Published on 10:35 AM, August 18, 2014

National Guard sent to Missouri unrest

National Guard sent to Missouri unrest

A protester reaches down to throw back a smoke canister as police clear a street after the passing of a midnight curfew meant to stem ongoing demonstrations in reaction to the shooting of Michael Brown in Ferguson, Missouri August 17, 2014. Photo: Reuters
A protester reaches down to throw back a smoke canister as police clear a street after the passing of a midnight curfew meant to stem ongoing demonstrations in reaction to the shooting of Michael Brown in Ferguson, Missouri August 17, 2014. Photo: Reuters

The US state of Missouri is sending the National Guard to the town of Ferguson as protests escalate over the police shooting of an unarmed black teenager.

Governor Jay Nixon signed an order to "help restore peace and order and to protect the citizens of Ferguson".

The decision was made as police clashed with angry crowds shortly before a second night under curfew began.

Police in Ferguson, a suburb of St Louis, said they came under attack and had "no alternative" but to respond.

Capt Ron Johnson said protesters had thrown Molotov cocktails and bottles at security forces, and set up barricades before the five-hour curfew began at midnight (05:00 GMT).

"For those who would claim that the curfew was what led to [the] violence, I will remind you this incident began three and a half hours before the curfew was to have started," he told journalists in Ferguson on Monday.

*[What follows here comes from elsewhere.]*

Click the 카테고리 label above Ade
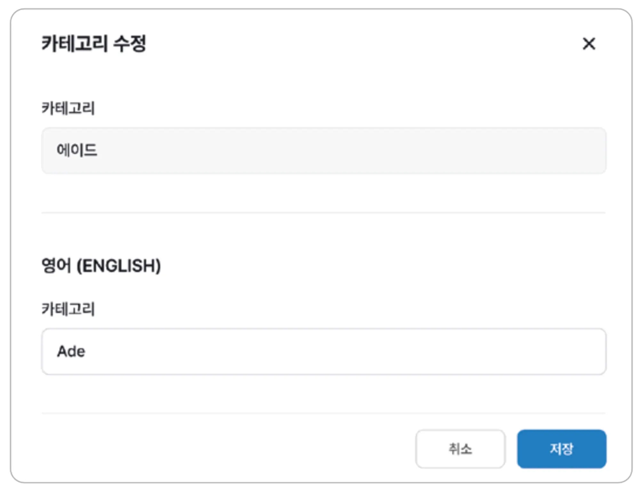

The killing of Michael Brown by a white policeman in a street on 9 August has inflamed racial tensions in the largely black suburb.

Protesters gesture as they stand in a street in defiance of a midnight curfew meant to stem ongoing demonstrations in reaction to the shooting of Michael Brown in Ferguson, Missouri August 17, 2014. Photo: Reuters
Protesters gesture as they stand in a street in defiance of a midnight curfew meant to stem ongoing demonstrations in reaction to the shooting of Michael Brown in Ferguson, Missouri August 17, 2014. Photo: Reuters

Officer Darren Wilson shot the teenager after reportedly stopping him for walking in the street, disrupting traffic.

The governor of Missouri has criticised police for releasing CCTV footage which apparently shows Brown stealing some hours before his death.

Nixon said the release of the footage "appeared to cast aspersions" on the dead man, saying "it made emotions raw".

But he also condemned the protesters: "These violent acts are a disservice to the family of Michael Brown and his memory and to the people of this community who yearn for justice to be served and to feel safe in their own homes."

A preliminary post-mortem examination by the St Louis County Medical Examiner's office on the day after Brown's death found he had been shot, police said, without disclosing how many times.

But a preliminary private post-mortem report has since revealed that he was shot at least six times, including twice in the head, the New York Times reports.

The bullets did not appear to have been fired from very close range due to the lack of gunpowder on the victim's body, forensic pathologist Michael Baden was quoted by the paper as saying.

He flew to Missouri on Sunday to conduct a separate autopsy at the request of the family.

Officials last week confirmed that the officer who shot Brown was a six-year police veteran with no previous complaints against him. He has been on paid administrative leave since the shooting.